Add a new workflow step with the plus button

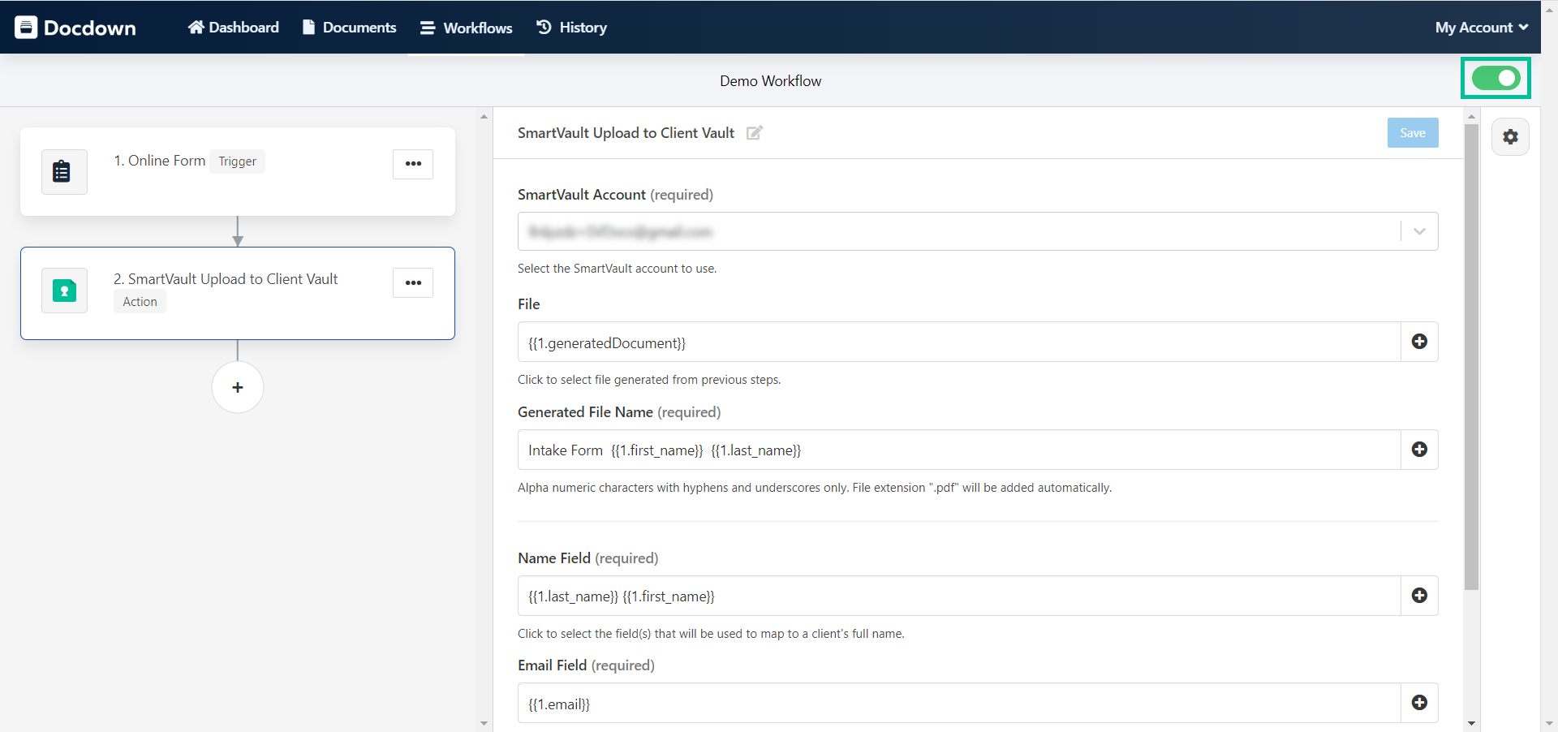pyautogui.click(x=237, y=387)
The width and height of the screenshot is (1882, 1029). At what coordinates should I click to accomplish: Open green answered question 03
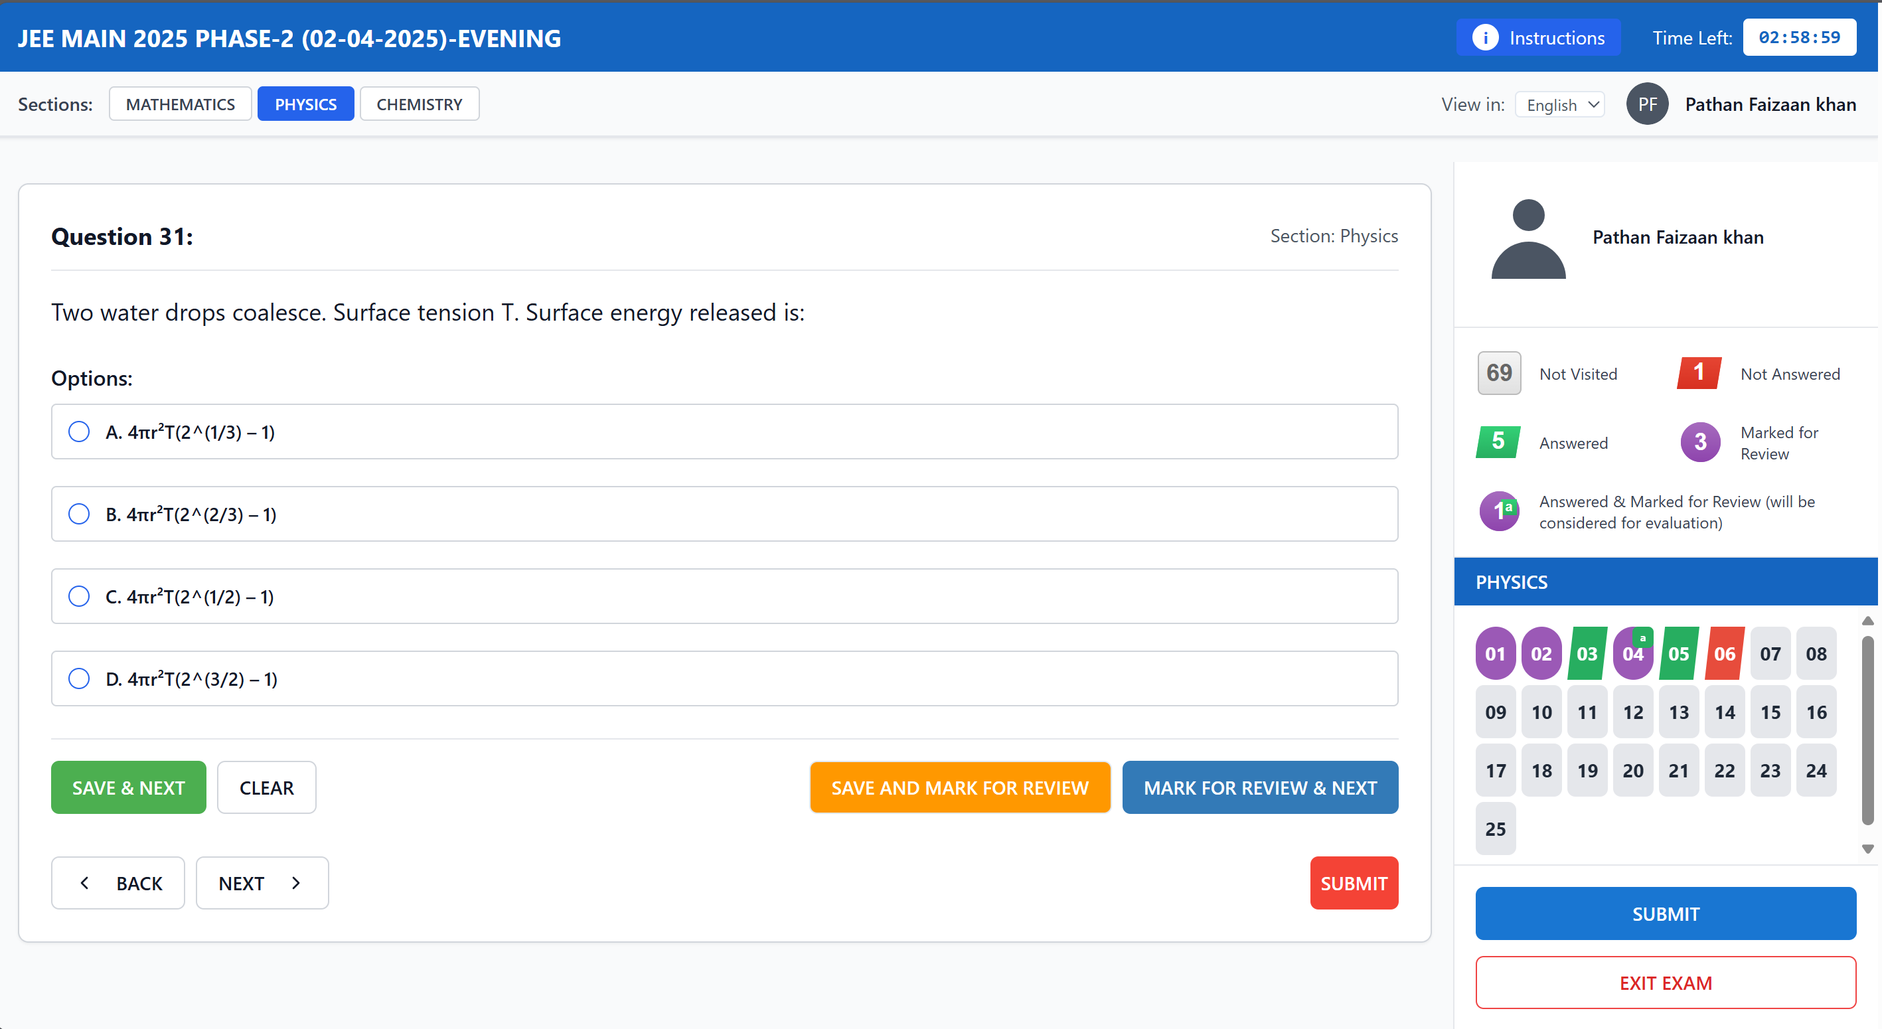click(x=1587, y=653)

==

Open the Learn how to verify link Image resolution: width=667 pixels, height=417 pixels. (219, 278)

* * *

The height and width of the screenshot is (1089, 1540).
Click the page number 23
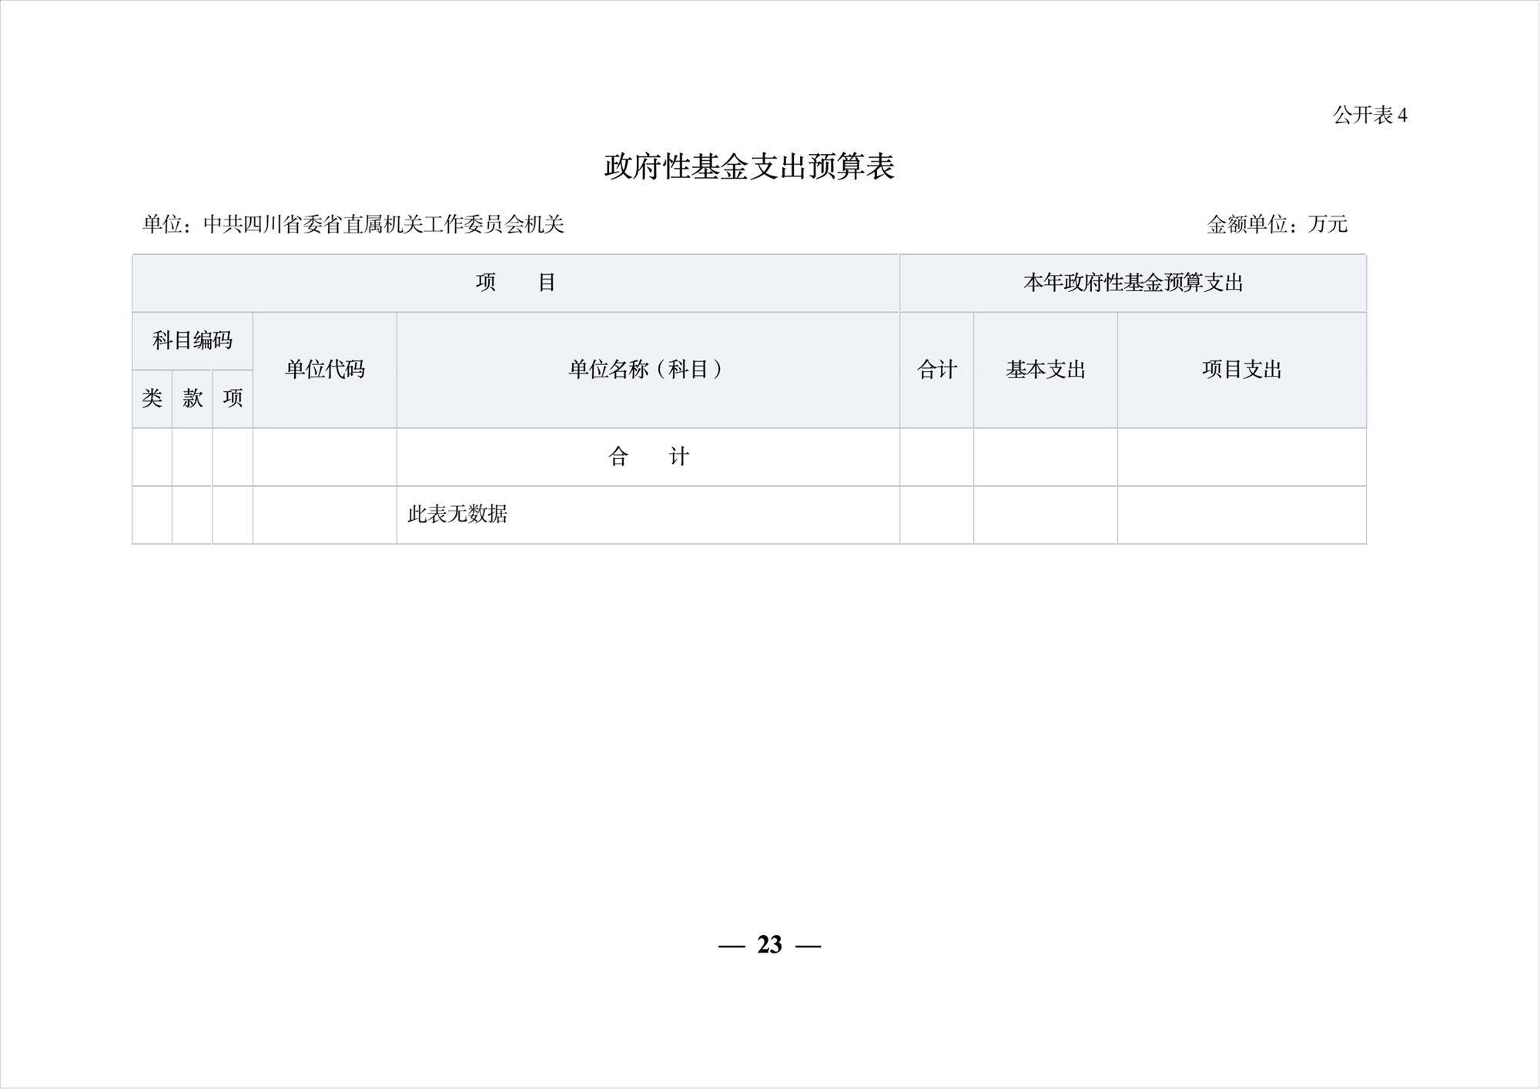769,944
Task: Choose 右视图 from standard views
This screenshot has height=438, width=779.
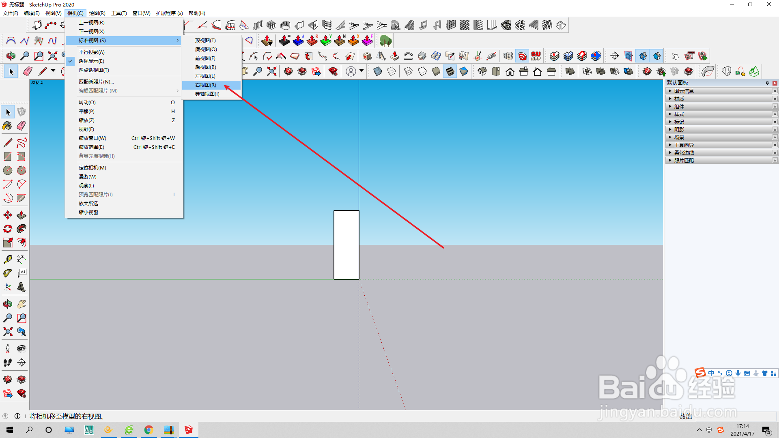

[Work instructions] Could you transcribe the entries above word for word, from the line with "Task: Choose 右视图 from standard views" down to the line with "This screenshot has height=438, width=779.", keeping both?

[Finished task]
Task: Choose 右视图 from standard views
This screenshot has height=438, width=779.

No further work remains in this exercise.